Charte et logo sonores ?
Faisons un rapide parallèle : qu’y-a-t-il dans un logo ou une charte graphique ? Bien conçu et réalisé, votre logo vous représente et présente ce que vous êtes au reste du monde : votre credo, vos valeurs, votre positionnement… Disposer d’un logo « professionnel », tout à la fois conforme à l’air du temps et cohérent avec l’image que vous souhaitez véhiculer, vous permet de faire la différence quant à la perception de votre marque. Cette « image » est présente sur tous les supports que vous adressez à l’extérieur (cartes de visite, papier à en-tête, factures, site Web…) et donne le ton de votre identité visuelle (ou de celle de votre marque). Si votre logo parait « vieux », l’on pourra croire que votre société est dépassée… S’il a un style « amateur », vous semblerez manqué d’expérience… A l’inverse, si votre société est jeune et/ou petite, utiliser le « bon » logo vous permettra de donner l’impression d’être très professionnels et solidement établis.

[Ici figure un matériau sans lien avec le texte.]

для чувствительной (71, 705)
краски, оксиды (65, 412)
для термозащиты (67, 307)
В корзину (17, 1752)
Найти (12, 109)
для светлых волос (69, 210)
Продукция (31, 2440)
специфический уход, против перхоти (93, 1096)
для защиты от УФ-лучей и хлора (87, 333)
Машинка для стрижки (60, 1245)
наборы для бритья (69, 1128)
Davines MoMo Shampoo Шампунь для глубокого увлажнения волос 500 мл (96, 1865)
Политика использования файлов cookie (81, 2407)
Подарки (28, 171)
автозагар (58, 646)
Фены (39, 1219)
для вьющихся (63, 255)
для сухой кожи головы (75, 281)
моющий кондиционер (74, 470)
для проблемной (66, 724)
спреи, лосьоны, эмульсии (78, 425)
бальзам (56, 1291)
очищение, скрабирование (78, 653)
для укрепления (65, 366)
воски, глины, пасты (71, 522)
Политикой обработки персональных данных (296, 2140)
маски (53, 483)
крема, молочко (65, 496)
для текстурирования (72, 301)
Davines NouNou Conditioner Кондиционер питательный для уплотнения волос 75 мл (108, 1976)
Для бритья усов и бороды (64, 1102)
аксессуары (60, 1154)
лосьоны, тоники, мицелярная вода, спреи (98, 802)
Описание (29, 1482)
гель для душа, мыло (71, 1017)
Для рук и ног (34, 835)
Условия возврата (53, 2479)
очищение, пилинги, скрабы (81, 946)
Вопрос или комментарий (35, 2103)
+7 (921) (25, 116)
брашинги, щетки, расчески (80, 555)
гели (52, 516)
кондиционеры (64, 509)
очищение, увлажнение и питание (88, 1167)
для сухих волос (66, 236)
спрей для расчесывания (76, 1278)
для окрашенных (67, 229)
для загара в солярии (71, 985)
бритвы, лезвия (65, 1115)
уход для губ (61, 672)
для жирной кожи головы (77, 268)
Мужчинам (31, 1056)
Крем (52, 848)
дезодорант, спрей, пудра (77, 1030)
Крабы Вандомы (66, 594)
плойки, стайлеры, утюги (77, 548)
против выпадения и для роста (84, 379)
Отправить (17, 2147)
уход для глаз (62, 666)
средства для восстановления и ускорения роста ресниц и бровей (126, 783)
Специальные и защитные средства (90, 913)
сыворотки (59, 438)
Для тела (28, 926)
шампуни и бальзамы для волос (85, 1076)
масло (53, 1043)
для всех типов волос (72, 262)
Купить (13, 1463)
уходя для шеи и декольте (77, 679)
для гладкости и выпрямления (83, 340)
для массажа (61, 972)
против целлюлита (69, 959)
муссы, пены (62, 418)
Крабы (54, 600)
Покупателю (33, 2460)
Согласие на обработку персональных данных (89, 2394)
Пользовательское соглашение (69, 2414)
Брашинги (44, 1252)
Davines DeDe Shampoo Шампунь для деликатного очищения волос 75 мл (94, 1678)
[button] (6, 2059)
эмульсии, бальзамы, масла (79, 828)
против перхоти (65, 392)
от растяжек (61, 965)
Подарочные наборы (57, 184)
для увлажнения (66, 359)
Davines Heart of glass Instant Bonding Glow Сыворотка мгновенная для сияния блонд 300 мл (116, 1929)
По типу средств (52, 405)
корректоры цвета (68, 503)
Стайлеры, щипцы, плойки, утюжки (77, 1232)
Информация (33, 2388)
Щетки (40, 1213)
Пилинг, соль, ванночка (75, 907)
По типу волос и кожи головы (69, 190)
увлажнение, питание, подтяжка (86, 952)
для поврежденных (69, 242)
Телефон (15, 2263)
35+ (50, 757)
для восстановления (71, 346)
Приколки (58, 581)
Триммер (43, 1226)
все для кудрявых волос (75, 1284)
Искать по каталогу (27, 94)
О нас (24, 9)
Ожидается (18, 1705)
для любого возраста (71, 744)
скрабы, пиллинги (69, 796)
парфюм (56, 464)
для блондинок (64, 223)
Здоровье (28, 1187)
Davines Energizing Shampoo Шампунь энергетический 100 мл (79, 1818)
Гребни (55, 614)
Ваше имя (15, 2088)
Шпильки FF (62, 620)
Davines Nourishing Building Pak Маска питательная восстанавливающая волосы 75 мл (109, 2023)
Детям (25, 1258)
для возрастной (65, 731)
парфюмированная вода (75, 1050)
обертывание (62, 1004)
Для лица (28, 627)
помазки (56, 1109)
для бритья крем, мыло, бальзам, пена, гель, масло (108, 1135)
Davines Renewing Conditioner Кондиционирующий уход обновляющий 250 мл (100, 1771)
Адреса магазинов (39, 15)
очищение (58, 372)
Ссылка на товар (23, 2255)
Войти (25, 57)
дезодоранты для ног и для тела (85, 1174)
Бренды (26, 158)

Il en va de même pour un logo ou une charte sonore, que vous déclinerez sur tous les supports « audio » que vous utilisez et « visuels » que vous produisez.
Car, l’utilisation du son, de la musique ne doit pas se limiter à vos présentations multimédias ou à votre attente téléphonique… Abandonnez « les 4 saisons » ou les effets sonores de Microsoft PowerPoint !
Votre sonnerie de téléphone portable (ringtone), votre musique d’attente sur ce même mobile (ringbacktone), l’ambiance sonore de votre accueil ou de votre salle d’attente, celle de votre boutique, hall d’hôtel… peuvent toutes être des déclinaisons d’un thème principal ou d’une tonalité, qui auront été réfléchis, conçus, élaborés comme ont pu l’être votre charte graphique et votre logo visuel.
L’effet à court ou moyen terme, selon la fréquence de mise en relation de vos cibles avec cette signalétique sonore, est une mémorisation des quelques notes utilisées ou d’une ambiance particulière, qui déclencheront l’association « immédiate » de votre marque.
Prenons 2 exemples :
Générique Culture Pub 2008
Pub Dim
Dans les deux cas, si vous avez été en relation (TV, radio, Web…) avec ces logos sonores, ou leurs déclinaisons, leur simple écoute vous a situé, à priori, « automatiquement » leur propriétaire respectif.
Processus de création
Comment crée-t-on un logo ou une charte sonore ? Comme je l’ai évoqué plus haut, le processus créatif ressemble étrangement à celui utilisé dans le monde graphique, même si malheureusement, le problème est souvent pris à l’envers…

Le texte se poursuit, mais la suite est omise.